Linus Torvalds (torvalds.delete@this.linux-foundation.org) on November 24, 2014 6:17 pm wrote:
> Mark Roulo (nothanks.delete@this.xxx.com) on November 24, 2014 4:17 pm wrote:
> >
> > John Mashey post that is relevant:
>
> Yes, John's analysis comes up every time this is discussed, but that analysis
> is still very much in the area of predecode and pipelining the end result.
>
> Which may not be really all that relevant, once you get past the next complexity hump. Why would you ever pipeline
> the complex instructions with complicated addressing modes? That would indeed be painful and horrid.
>
> But once you go beyond a traditional pipelined architecture with a fairly tightly coupled front-end feeding
> a pipeline that looks like individual instruction, and instead go to a uop-based OoO approach that makes
> the front end be much less tightly coupled from the back end, things don't look nearly as bad.
>
> Just walk through John's example of a "ADDL @(R1)+,@(R1)+,@(R2)+".
>
> That kind of instruction looks pretty simple to do if you just do it one
> instruction at a time, completely mindlessly. Like VAX used to do it.
>
> And then John makes the argument that it's painful like hell to do in a pipelined environment, because all those
> stages can fault etc etc. And that was the next stage from that "do one instruction at a time" mentality.
>
> But but instead of thinking of it like a pipelined execution engine (and how exceptions have to undo all
> the updates etc), go one technological update further, and think of the registers as renamed, each load and
> address update (and the final store) as independent uops, and an execution engine with queues of hundreds
> of ops in flight. And suddenly it doesn't sound so fundamentally horrid any more - any OoO engine already
> has to have all the rollback capability, and having multiple uops doesn't really change any of that.
>
> Yes, the "decode one instruction to seven uops" (two loads, one store, three register
> updates, one add, or whatever) sounds bad, but that's still a fairly mindless
> expansion. That doesn't sound "complex", it just sounds like work, no?
>
> Would it be worth it to resurrect the VAX instruction set? Obviously not. But I think the argument
> in this thread was that once you get over a certain stage in technology, the "that's practically unimplementable"
> part goes away. The VAX instruction set isn't really amenable to straightforward instruction pipelining,
> no. But that doesn't mean that it isn't amenable to more modern techniques..

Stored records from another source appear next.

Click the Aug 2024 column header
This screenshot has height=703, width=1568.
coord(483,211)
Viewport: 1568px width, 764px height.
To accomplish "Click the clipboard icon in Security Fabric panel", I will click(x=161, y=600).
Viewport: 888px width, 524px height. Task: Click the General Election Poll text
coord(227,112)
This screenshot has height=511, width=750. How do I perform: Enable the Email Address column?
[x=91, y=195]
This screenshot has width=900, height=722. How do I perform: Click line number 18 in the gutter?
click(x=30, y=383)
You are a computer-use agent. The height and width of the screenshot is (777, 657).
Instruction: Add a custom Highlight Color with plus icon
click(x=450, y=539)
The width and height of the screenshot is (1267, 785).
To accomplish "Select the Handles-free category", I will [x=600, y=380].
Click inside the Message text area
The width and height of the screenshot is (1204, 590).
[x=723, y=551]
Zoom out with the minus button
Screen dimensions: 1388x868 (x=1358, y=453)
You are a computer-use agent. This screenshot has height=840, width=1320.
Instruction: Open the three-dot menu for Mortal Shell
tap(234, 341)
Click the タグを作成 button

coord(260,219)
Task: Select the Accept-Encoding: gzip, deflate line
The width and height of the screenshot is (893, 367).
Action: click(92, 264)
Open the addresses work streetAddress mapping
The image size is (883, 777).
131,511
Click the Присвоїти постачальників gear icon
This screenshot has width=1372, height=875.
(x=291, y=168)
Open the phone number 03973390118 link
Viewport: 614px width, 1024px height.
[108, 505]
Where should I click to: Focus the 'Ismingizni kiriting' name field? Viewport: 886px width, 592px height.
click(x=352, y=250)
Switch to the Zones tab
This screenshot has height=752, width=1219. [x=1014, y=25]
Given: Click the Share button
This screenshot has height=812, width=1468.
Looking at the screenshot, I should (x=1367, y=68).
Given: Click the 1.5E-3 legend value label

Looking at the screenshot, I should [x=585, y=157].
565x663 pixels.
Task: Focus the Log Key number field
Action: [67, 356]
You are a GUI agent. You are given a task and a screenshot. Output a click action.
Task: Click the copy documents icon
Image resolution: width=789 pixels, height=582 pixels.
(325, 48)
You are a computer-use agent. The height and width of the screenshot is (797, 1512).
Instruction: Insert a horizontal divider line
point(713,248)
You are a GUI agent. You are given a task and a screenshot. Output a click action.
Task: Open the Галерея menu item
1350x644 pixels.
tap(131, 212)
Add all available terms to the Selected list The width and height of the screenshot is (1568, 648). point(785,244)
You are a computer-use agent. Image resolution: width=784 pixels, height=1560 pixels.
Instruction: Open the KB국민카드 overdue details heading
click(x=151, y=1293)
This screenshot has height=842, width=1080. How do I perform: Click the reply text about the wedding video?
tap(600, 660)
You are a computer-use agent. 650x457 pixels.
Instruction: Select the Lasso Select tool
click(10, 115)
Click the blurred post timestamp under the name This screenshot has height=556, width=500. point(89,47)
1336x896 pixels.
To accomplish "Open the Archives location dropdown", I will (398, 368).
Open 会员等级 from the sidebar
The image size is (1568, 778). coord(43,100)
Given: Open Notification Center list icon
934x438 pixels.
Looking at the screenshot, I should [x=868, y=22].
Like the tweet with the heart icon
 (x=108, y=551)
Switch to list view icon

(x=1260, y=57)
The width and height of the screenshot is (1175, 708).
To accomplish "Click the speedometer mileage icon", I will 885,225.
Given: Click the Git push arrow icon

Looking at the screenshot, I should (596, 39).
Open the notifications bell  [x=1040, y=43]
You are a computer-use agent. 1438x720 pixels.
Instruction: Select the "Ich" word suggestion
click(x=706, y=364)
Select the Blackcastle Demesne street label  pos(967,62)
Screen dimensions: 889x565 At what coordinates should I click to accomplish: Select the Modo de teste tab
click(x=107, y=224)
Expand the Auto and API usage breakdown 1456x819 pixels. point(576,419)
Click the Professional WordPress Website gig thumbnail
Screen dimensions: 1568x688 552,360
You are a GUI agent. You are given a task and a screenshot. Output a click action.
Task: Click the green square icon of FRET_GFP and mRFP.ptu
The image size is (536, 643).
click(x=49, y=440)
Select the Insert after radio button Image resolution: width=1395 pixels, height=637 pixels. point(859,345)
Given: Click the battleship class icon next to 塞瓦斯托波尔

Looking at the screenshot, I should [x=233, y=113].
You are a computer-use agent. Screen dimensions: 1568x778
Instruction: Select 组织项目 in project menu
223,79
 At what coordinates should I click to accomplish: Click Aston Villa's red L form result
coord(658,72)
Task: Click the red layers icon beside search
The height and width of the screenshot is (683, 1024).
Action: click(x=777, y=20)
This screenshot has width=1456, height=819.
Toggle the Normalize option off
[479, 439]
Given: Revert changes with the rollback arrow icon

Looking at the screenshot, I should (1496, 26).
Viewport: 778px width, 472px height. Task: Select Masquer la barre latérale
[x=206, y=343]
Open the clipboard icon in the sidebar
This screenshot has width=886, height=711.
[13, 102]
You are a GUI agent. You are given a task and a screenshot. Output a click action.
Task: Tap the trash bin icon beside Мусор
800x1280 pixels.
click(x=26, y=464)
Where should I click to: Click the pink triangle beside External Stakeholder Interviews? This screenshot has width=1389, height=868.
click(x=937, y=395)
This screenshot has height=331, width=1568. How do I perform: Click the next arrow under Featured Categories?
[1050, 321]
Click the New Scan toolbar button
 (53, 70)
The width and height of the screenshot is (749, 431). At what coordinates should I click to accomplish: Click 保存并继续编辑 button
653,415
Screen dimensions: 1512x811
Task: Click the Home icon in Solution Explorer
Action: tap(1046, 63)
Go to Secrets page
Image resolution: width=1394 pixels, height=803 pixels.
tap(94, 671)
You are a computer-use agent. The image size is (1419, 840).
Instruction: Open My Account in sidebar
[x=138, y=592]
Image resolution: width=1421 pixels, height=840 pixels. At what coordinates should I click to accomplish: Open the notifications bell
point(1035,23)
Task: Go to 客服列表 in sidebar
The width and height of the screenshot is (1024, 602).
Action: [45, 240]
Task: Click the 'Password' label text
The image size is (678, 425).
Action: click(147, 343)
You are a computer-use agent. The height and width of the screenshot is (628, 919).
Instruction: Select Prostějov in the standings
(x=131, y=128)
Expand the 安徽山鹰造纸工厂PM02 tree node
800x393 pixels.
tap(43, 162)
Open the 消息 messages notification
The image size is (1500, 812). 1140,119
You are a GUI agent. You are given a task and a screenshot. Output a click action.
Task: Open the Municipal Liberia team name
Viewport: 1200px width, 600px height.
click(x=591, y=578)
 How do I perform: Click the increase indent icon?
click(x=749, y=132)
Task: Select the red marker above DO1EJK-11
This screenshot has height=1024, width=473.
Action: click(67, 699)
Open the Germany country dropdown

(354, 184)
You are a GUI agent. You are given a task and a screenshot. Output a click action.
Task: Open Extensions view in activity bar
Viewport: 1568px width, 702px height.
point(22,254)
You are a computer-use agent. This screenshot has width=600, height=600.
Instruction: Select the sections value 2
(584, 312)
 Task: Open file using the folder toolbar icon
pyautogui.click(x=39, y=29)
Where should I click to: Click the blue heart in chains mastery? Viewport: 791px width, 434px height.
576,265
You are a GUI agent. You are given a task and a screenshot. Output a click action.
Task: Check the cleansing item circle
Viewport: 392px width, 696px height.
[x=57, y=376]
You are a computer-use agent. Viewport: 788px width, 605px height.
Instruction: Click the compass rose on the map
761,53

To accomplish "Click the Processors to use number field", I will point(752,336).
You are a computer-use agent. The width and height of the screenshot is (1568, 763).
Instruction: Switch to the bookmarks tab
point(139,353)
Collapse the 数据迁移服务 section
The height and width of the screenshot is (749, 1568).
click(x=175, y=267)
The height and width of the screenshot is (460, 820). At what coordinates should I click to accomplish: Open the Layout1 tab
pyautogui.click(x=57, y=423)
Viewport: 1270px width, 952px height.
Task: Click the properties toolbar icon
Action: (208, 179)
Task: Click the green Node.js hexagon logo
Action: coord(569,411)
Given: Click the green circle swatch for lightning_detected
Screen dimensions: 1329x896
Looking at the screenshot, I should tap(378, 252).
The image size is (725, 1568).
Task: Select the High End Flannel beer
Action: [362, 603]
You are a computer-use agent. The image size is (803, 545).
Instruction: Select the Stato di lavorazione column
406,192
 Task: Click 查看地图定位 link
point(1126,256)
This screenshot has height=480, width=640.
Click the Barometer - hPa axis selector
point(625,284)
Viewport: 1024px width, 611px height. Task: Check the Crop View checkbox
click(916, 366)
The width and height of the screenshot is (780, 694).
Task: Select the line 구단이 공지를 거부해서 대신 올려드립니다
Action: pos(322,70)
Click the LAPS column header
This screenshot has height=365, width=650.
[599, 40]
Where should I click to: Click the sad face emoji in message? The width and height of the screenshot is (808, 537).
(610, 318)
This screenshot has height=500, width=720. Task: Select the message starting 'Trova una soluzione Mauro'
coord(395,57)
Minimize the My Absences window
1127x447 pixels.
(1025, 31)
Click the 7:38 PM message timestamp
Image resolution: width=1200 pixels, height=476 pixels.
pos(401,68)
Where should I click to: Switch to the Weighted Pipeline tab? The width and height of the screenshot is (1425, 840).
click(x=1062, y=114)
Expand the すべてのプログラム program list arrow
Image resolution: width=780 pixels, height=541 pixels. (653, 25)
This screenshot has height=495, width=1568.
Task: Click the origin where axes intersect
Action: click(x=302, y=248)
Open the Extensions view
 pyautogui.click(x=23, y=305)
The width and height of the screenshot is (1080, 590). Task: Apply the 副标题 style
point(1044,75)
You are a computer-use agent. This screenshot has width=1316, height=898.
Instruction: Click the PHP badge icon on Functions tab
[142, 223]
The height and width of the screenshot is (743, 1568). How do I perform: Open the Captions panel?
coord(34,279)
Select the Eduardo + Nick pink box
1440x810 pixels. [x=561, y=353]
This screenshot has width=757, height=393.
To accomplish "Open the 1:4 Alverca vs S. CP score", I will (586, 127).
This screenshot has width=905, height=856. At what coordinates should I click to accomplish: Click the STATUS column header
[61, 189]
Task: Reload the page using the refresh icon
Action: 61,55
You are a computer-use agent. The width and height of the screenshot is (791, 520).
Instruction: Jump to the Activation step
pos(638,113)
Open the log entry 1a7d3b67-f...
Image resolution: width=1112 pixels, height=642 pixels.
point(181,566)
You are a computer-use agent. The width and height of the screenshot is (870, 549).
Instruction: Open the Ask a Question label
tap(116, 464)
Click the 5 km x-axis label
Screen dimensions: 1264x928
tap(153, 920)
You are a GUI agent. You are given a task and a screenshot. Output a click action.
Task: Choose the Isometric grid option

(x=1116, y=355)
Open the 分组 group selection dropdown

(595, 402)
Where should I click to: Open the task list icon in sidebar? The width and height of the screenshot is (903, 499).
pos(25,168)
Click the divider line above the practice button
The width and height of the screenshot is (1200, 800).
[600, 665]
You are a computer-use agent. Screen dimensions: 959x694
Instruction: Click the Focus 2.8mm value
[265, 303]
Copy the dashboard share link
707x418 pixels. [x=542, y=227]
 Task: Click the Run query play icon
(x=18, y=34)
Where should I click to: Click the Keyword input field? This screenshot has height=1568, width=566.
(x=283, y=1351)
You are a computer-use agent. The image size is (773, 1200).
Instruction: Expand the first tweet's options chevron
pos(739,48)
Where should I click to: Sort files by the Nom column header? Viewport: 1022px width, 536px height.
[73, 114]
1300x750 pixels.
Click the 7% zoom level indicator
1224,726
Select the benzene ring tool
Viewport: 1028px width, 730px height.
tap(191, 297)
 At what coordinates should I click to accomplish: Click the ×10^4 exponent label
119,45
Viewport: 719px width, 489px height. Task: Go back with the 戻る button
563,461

The problem is that you've skipped a few evolutionary steps there.
Sure, it may be feasible with an OoO engine like the one found in a modern x86.
But it took a couple of decades to get there.

First, note that all of breaking down complex instructions into uOPs was not invented with the PentiumPro.
Micro-coding was a standard practice among CISC CPU designers, because it was the only way to manage the complexity.

So, assume John Mashey was quite familiar with the concept.

IMHO, the problem he was trying to address isn't "can we make a pipelined VAX", but it was "can we make a (pipelined) VAX CPU that customers will want?"
"now" was time when in-order CPUs were state of the art.
"a CPU which customers want" is something that doesn't impose horrible performance penalties on instructions that decode to more than 1 uOP and doesn't require the customers to recompile/rewrite the software to perform well.

In x86 land, the 486 and Pentium favoured heavily the use of simple RISC-like instructions.
Even with OoO, from the PentiumPro to Banias, we lived with severe restrictions in the use of less simple instructions.